Work instructions:
Write out all the data again, exactly as it stands.

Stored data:
....
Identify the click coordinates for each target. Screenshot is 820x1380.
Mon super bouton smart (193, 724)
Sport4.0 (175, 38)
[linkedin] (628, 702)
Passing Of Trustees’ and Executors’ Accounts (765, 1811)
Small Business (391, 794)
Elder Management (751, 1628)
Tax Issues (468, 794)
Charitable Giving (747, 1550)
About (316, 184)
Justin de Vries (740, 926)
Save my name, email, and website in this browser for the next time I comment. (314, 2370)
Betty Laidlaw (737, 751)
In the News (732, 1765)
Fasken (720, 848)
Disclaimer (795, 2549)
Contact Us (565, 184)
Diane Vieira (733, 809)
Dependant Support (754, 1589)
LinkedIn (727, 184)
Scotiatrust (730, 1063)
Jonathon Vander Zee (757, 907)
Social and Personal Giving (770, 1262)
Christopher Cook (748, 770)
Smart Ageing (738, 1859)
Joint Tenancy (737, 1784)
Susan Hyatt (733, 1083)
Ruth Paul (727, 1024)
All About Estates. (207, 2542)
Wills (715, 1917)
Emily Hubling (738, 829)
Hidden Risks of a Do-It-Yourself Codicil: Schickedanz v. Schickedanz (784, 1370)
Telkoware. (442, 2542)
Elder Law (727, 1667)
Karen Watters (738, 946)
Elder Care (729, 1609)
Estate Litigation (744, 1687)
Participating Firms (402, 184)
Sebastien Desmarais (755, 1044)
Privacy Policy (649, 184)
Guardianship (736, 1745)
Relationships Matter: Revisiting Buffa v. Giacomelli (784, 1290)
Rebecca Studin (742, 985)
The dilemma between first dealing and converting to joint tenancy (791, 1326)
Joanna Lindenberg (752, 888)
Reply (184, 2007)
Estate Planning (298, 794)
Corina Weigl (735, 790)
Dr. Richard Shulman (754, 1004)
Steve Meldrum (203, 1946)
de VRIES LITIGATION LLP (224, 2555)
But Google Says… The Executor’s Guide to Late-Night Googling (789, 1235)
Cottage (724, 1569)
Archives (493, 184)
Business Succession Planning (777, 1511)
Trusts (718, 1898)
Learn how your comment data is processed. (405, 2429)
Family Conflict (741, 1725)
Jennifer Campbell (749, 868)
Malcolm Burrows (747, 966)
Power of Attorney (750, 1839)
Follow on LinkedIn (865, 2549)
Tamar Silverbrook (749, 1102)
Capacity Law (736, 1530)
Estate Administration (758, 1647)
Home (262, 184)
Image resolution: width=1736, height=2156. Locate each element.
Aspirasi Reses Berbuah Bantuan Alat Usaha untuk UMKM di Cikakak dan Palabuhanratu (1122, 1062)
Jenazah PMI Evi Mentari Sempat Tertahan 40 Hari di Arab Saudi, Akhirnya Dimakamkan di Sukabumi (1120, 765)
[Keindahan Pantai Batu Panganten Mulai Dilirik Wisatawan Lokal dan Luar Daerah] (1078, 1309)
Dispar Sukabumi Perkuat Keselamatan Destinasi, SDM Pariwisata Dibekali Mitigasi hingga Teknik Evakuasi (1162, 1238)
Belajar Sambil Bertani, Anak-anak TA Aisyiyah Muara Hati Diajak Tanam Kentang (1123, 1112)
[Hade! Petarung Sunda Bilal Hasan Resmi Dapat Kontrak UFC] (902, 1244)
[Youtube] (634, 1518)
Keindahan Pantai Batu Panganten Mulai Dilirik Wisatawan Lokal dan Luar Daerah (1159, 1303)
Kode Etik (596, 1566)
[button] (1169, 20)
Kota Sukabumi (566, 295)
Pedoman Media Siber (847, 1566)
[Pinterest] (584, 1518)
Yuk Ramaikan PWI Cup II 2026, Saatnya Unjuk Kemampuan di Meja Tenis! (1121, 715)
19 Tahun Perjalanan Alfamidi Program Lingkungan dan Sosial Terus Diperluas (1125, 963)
....
Reply:
Identify the click coordinates for each target. Screenshot is 820x1380.
Mon super bouton smart (193, 724)
Sport4.0 (175, 38)
[linkedin] (628, 702)
Passing Of Trustees’ and Executors’ Accounts (765, 1811)
Small Business (391, 794)
Elder Management (751, 1628)
Tax Issues (468, 794)
Charitable Giving (747, 1550)
About (316, 184)
Justin de Vries (740, 926)
Save my name, email, and website in this browser for the next time I comment. (314, 2370)
Betty Laidlaw (737, 751)
In the News (732, 1765)
Fasken (720, 848)
Disclaimer (795, 2549)
Contact Us (565, 184)
Diane Vieira (733, 809)
Dependant Support (754, 1589)
LinkedIn (727, 184)
Scotiatrust (730, 1063)
Jonathon Vander Zee (757, 907)
Social and Personal Giving (770, 1262)
Christopher Cook (748, 770)
Smart Ageing (738, 1859)
Joint Tenancy (737, 1784)
Susan Hyatt (733, 1083)
Ruth Paul (727, 1024)
All About Estates. (207, 2542)
Wills (715, 1917)
Emily Hubling (738, 829)
Hidden Risks of a Do-It-Yourself Codicil: Schickedanz v. Schickedanz (784, 1370)
Telkoware. (442, 2542)
Elder Law (727, 1667)
Karen Watters (738, 946)
Elder Care (729, 1609)
Estate Litigation (744, 1687)
Participating Firms (402, 184)
Sebastien Desmarais (755, 1044)
Privacy Policy (649, 184)
Guardianship (736, 1745)
Relationships Matter: Revisiting Buffa v. Giacomelli (784, 1290)
Rebecca Studin (742, 985)
The dilemma between first dealing and converting to joint tenancy (791, 1326)
Joanna Lindenberg (752, 888)
Reply (184, 2007)
Estate Planning (298, 794)
Corina Weigl (735, 790)
Dr. Richard Shulman (754, 1004)
Steve Meldrum (203, 1946)
de VRIES LITIGATION LLP (224, 2555)
But Google Says… The Executor’s Guide to Late-Night Googling (789, 1235)
Cottage (724, 1569)
Archives (493, 184)
Business Succession Planning (777, 1511)
Trusts (718, 1898)
Learn how your comment data is processed. (405, 2429)
Family Conflict (741, 1725)
Jennifer Campbell (749, 868)
Malcolm Burrows (747, 966)
Power of Attorney (750, 1839)
Follow on LinkedIn (865, 2549)
Tamar Silverbrook (749, 1102)
Capacity Law (736, 1530)
Estate Administration (758, 1647)
Home (262, 184)
Image resolution: width=1736, height=2156. Locate each element.
Aspirasi Reses Berbuah Bantuan Alat Usaha untuk UMKM di Cikakak dan Palabuhanratu (1122, 1062)
Jenazah PMI Evi Mentari Sempat Tertahan 40 Hari di Arab Saudi, Akhirnya Dimakamkan di Sukabumi (1120, 765)
[Keindahan Pantai Batu Panganten Mulai Dilirik Wisatawan Lokal dan Luar Daerah] (1078, 1309)
Dispar Sukabumi Perkuat Keselamatan Destinasi, SDM Pariwisata Dibekali Mitigasi hingga Teknik Evakuasi (1162, 1238)
Belajar Sambil Bertani, Anak-anak TA Aisyiyah Muara Hati Diajak Tanam Kentang (1123, 1112)
[Hade! Petarung Sunda Bilal Hasan Resmi Dapat Kontrak UFC] (902, 1244)
[Youtube] (634, 1518)
Keindahan Pantai Batu Panganten Mulai Dilirik Wisatawan Lokal dan Luar Daerah (1159, 1303)
Kode Etik (596, 1566)
[button] (1169, 20)
Kota Sukabumi (566, 295)
Pedoman Media Siber (847, 1566)
[Pinterest] (584, 1518)
Yuk Ramaikan PWI Cup II 2026, Saatnya Unjuk Kemampuan di Meja Tenis! (1121, 715)
19 Tahun Perjalanan Alfamidi Program Lingkungan dan Sosial Terus Diperluas (1125, 963)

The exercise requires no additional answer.